Saved entries:
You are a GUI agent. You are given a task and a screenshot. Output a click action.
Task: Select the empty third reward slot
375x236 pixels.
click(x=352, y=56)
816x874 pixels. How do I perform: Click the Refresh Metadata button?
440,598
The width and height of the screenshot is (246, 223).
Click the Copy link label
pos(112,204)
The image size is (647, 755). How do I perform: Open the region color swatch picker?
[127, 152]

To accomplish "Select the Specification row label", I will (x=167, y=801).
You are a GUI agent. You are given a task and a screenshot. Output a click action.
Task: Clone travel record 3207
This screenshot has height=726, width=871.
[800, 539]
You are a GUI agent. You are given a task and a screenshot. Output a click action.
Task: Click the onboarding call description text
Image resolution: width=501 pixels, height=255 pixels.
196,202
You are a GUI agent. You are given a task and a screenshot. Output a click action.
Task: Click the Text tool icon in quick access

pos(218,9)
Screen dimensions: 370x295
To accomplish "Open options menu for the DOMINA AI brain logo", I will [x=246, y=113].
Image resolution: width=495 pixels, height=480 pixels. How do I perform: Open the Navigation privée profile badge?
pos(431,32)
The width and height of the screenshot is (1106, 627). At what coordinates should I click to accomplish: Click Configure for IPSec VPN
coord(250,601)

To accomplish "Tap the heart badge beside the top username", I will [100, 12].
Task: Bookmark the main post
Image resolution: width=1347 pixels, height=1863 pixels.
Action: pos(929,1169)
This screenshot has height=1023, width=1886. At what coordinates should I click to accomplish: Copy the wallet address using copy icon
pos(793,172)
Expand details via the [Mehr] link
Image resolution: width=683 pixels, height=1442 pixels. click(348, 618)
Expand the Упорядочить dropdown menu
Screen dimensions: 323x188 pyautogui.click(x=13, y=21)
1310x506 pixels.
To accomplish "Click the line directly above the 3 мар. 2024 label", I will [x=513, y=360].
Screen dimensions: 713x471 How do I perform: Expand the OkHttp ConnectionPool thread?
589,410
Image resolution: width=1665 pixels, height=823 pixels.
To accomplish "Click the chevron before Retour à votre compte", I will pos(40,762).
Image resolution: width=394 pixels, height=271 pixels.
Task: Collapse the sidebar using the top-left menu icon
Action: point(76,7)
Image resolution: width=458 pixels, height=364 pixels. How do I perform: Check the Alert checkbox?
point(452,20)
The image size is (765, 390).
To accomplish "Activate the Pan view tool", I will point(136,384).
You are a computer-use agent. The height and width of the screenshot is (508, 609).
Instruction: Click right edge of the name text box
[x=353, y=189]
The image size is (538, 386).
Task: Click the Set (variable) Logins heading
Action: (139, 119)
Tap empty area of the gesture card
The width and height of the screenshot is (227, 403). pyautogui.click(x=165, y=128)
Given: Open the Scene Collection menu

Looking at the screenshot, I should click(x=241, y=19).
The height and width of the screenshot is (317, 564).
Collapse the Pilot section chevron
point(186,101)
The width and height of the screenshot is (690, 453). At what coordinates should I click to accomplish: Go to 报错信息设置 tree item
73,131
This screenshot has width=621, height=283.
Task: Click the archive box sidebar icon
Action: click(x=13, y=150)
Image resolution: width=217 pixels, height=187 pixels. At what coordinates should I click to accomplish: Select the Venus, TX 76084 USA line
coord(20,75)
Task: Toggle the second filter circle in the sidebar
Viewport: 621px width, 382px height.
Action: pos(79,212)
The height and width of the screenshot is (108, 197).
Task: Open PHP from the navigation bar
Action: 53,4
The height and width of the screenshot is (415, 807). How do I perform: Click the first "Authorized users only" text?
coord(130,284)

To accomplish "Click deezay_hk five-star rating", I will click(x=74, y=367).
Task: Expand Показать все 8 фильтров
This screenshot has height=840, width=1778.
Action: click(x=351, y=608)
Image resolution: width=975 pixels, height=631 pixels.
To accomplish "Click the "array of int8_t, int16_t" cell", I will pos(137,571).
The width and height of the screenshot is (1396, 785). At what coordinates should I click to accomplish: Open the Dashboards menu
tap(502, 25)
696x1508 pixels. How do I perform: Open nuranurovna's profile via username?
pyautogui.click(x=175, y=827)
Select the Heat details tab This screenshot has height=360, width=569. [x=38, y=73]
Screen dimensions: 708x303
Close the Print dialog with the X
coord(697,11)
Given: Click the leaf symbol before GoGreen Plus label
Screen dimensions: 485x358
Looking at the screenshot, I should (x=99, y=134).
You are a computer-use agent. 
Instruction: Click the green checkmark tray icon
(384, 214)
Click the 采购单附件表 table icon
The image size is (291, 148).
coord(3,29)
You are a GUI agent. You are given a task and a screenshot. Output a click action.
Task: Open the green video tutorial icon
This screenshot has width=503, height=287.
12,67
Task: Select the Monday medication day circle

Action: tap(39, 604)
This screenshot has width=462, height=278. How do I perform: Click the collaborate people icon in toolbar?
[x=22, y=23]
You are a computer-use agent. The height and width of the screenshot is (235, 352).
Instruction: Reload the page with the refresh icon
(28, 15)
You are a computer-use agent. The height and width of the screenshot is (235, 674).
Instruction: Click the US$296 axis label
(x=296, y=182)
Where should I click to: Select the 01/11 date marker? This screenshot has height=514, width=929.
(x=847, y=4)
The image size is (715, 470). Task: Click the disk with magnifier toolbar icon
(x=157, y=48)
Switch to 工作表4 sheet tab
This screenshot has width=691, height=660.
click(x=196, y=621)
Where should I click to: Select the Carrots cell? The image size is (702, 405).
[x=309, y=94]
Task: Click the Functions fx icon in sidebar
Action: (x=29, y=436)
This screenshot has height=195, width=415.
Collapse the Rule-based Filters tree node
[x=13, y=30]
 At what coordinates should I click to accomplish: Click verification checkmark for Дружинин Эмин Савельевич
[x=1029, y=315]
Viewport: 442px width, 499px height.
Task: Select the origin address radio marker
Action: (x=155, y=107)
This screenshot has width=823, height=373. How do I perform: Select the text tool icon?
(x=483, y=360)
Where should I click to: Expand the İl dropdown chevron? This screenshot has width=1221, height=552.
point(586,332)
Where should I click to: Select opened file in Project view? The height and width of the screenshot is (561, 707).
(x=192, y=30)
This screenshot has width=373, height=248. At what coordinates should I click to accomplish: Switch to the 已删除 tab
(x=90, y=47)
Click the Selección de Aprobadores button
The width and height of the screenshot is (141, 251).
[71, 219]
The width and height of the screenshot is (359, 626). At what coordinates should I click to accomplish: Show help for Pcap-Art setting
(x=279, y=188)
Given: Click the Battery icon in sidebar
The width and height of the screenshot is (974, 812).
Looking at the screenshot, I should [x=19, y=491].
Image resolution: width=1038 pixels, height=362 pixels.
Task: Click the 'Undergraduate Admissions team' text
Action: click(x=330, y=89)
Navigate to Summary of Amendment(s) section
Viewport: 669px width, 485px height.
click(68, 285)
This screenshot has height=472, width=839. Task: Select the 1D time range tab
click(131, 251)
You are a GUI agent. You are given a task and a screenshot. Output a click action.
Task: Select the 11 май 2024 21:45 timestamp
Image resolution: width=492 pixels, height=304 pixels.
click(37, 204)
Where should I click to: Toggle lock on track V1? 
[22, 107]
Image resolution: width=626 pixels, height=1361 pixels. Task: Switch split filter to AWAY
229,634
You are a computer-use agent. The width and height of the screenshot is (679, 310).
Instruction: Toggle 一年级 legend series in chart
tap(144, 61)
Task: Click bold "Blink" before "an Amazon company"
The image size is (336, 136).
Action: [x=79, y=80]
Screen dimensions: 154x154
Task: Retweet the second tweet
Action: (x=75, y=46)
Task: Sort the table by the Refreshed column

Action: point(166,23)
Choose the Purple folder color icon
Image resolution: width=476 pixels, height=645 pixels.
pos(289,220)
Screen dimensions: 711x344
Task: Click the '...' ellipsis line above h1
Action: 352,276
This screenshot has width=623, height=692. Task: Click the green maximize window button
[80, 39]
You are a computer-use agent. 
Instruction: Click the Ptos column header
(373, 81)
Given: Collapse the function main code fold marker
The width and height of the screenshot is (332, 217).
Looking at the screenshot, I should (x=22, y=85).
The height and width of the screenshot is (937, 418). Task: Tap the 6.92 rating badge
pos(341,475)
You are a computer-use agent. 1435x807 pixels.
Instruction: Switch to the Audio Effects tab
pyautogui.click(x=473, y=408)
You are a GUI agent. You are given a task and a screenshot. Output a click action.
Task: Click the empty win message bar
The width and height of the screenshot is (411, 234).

> _What you have to do_
Would you report every line of the entries above containing the word "computer"?

> _Response to the exercise_
You are a computer-use agent. The height and width of the screenshot is (508, 609).
You are a computer-use agent. 
You are a computer-use agent. The height and width of the screenshot is (235, 352).
You are a computer-use agent. The height and width of the screenshot is (235, 674).
You are a computer-use agent. The width and height of the screenshot is (679, 310).
You are a computer-use agent. 
You are a computer-use agent. 1435x807 pixels.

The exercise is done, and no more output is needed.